Device for producing a narrow beam of light, capable of travelling over vast distances without dispersion, and of being focused to give enormous power densities (10
8 watts per cm
2 for high-energy lasers). The laser operates on a principle similar to that of the
maser (a high-frequency microwave amplifier or oscillator). The uses of lasers include communications (a laser beam can carry much more information than can radio waves), cutting, drilling, welding, satellite tracking, medical and biological research, and surgery. Sound wave vibrations from the window glass of a room can be picked up by a reflected laser beam. Lasers are also used as entertainment in theatres, concerts, and light shows.
Laser material Any substance in which the majority of atoms or molecules can be put into an excited energy state can be used as laser material. Many solid, liquid, and gaseous substances have been used, including synthetic ruby crystal (used for the first extraction of laser light in 1960, and giving a high-power pulsed output) and a heliumneon gas mixture, capable of continuous operation, but at a lower power. A silicon-based laser was created in 2004, using the natural atomic vibrations of silicon nanocrystals to generate the light.

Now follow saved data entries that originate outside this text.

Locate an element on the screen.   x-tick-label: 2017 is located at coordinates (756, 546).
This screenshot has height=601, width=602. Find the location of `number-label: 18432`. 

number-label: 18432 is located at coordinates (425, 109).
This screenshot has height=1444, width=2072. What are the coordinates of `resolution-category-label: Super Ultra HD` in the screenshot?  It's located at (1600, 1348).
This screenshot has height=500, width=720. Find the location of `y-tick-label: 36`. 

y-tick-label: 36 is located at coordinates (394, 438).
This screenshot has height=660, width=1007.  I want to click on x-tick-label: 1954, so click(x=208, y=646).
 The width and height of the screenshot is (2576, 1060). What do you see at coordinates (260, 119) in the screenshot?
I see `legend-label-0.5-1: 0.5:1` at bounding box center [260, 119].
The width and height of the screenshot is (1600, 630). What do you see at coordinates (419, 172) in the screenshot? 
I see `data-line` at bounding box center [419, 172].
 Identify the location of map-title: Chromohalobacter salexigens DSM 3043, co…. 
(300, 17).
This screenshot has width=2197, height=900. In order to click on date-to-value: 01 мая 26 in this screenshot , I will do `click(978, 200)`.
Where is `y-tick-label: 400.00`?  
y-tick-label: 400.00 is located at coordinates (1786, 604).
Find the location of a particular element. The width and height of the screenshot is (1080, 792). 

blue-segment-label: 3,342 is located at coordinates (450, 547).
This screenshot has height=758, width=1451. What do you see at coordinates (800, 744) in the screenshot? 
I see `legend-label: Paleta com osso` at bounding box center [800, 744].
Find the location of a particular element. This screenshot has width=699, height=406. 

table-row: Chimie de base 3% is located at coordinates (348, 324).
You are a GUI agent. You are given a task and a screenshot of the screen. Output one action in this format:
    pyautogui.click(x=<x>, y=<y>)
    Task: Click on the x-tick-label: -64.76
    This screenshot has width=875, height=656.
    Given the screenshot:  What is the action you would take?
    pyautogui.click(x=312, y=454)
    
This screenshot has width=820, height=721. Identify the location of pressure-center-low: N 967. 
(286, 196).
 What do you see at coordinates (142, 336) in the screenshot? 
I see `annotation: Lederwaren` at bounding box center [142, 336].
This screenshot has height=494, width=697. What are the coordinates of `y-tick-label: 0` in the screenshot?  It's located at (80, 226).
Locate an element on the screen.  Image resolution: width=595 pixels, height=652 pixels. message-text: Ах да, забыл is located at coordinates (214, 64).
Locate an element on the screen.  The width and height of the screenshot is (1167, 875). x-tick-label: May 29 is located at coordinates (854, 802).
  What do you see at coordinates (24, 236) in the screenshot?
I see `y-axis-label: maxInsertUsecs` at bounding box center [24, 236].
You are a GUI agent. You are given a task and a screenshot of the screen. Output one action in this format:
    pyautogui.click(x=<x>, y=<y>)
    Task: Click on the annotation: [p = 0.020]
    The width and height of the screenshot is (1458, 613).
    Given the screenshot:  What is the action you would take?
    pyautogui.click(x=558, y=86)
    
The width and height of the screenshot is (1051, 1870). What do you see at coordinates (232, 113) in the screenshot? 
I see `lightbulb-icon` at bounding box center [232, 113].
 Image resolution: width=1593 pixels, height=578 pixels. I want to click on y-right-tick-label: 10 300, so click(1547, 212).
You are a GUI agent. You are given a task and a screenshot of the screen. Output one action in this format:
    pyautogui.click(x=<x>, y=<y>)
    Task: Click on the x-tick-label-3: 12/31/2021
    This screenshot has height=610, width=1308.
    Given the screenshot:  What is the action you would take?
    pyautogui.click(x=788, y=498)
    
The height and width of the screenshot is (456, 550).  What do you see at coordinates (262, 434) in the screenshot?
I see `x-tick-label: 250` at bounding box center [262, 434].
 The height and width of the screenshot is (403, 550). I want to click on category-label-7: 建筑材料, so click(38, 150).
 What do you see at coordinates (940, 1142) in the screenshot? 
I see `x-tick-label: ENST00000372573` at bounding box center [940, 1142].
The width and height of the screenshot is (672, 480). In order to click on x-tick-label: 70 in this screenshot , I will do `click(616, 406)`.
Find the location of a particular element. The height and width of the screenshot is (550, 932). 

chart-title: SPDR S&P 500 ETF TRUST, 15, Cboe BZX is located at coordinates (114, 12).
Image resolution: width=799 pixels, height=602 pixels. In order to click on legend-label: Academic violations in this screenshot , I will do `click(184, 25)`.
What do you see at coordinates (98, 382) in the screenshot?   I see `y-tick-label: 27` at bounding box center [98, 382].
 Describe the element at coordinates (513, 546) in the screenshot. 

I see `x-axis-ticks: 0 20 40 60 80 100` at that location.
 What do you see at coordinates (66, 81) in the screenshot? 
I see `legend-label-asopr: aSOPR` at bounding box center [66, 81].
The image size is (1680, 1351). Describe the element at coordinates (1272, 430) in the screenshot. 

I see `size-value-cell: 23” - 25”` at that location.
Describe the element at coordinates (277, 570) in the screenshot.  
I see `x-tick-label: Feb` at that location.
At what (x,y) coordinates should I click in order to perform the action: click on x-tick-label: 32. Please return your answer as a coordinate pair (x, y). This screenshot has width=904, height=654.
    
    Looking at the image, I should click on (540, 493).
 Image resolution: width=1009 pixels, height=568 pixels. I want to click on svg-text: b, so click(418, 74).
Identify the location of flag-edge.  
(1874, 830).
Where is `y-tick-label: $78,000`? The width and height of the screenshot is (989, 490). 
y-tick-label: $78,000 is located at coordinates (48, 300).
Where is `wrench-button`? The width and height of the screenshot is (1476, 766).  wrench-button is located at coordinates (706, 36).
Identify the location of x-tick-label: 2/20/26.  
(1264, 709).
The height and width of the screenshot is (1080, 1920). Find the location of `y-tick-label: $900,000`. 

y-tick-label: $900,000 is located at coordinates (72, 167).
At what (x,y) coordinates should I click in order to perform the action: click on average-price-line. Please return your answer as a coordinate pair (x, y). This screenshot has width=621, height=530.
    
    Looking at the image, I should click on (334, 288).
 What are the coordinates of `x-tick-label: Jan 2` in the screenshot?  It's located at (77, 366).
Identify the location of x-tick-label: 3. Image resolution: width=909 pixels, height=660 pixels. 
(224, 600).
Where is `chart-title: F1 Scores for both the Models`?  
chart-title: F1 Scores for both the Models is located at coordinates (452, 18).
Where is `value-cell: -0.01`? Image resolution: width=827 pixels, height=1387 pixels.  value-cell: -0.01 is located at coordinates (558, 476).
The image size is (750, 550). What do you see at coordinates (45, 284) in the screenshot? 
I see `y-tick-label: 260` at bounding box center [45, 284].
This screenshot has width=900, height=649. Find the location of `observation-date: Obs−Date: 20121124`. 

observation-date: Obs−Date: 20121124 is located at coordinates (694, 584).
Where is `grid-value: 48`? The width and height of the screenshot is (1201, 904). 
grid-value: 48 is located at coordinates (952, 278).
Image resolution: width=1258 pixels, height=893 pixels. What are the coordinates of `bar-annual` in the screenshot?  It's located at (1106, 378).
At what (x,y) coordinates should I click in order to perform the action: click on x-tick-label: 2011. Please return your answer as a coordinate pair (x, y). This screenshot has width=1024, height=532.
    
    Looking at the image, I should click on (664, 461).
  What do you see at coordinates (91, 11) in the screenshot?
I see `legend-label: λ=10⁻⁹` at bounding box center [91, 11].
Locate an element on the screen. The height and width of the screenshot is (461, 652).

Applications Carbon dioxide gas lasers (CO
2 lasers) can produce a beam of 100 watts or more power in the infrared (wavelength 10.6 μm) and this has led to an important commercial application, the cutting of material for suits and dresses in hundreds of thicknesses at a time. Dye lasers, in which complex organic dyes in solution are the lasing material, can be tuned to produce light of any chosen wavelength over a range of a sizeable fraction of the visible spectrum.